Andrew Copson, BHA Director of Education expressed the BHA’s frustration at this decision: "The stance of QCA will be a great disappointment to the many teachers, parents and pupils who were as pleased as we were when OCR included the option of Humanism in their GCSE," he said.
Copson continued: "The study of Humanism alongside religions as an example of a non-religious worldview is recommended by the Government and QCA's own National Framework for RE. Its inclusion contributes to making the study of RE more meaningful for the vast majority of young people who are not religious, and also introduces invaluable perspectives on the big questions of life from which all pupils benefit."
Humanism has been included in RE to a greater or lesser extent for over thirty years and Humanists warmly welcomed the 2004 National Framework for Religious Education, produced by QCA and by the then Department for Education and Skills (DfES), which recommended that all pupils study Humanism as an example of a ‘secular philosophy’ or ‘secular world view’, as well as guidance on RE in the new secondary National Curriculum in 2007 that included Humanism. The progress that this represents now seems threatened, as GCSE criteria are only revised every five years. The BHA hopes that, by going to court now, they may be able to overturn the exclusion of Humanism before then.
Mr Copson emphasised that the BHA had tried very hard to persuade the QCA that their decision was wrong but that lobbying efforts had not led to any change in the QCA's view.
He added. "We have now issued legal proceedings against the QCA's decision, as we believe that it is unlawful - contrary to their own subject criteria and to human rights law.

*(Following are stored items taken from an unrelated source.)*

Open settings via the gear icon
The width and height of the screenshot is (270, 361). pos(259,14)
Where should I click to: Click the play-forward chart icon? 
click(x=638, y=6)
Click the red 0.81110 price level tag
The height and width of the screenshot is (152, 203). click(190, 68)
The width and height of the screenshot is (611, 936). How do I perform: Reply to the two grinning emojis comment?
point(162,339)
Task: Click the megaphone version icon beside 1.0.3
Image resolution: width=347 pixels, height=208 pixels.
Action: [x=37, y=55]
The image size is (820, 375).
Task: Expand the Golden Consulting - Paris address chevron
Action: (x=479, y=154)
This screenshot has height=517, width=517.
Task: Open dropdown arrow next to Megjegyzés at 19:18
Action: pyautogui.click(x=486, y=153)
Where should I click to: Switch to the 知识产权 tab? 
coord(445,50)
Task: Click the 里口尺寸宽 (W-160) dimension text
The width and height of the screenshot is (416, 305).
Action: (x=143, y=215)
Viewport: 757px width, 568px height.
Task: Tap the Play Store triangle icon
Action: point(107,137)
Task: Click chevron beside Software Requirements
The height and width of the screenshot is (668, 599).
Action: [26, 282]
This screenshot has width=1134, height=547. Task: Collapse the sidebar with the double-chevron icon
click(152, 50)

It threatens to turn back the progress of recent decades towards a more inclusive, educationally valid and objective subject of RE and is a real kick in the teeth for all who have worked for that progress."

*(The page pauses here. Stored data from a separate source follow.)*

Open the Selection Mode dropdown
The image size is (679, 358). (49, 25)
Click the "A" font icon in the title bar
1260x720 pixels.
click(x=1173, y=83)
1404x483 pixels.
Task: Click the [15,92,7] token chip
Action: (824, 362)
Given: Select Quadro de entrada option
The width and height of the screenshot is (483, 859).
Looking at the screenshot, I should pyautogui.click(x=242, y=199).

Richard Stein of solicitors Leigh Day and Co, who has been instructed by the BHA in their action against the QCA emphasised how the case was about equal treatment, saying ’We hope that this case will ensure that the discriminatory – and shocking – decision taken by the QCA, which refuses to recognise the equality of religions alongside other beliefs, is overturned without delay."
Many educationists have argued that Britain's schools need wide curriculum content on religion and belief - reflecting both the roots and diversity of different world views impacting life in the UK and across the world.
Modern secular humanism (which often styles itself with a capital 'H') is different from, but related to, the earlier period of European 'high humanism', which had religious, specifically Christian, and ancient antecedents.
Anglican Archbishop William Temple once argued that Christianity was the most 'worldly' of the faiths, because it was based on the idea of incarnation - God communicating with humanity in the flesh, rather than in abstract or dualistic spiritual forms.
The Christian think-tank Ekklesia is among those within the churches and other religious bodies who say that school children need a wide understanding of modern beliefs and their ancient roots, including non-religious ones.
The British Humanist Association is a national charity representing and supporting non-religious people. The BHA has been involved in education for over forty years, "producing resources for schools and promoting beliefs and values education that will be objective, fair and balanced", it says.
The BHA is a member of the Religious Education Council of England and Wales.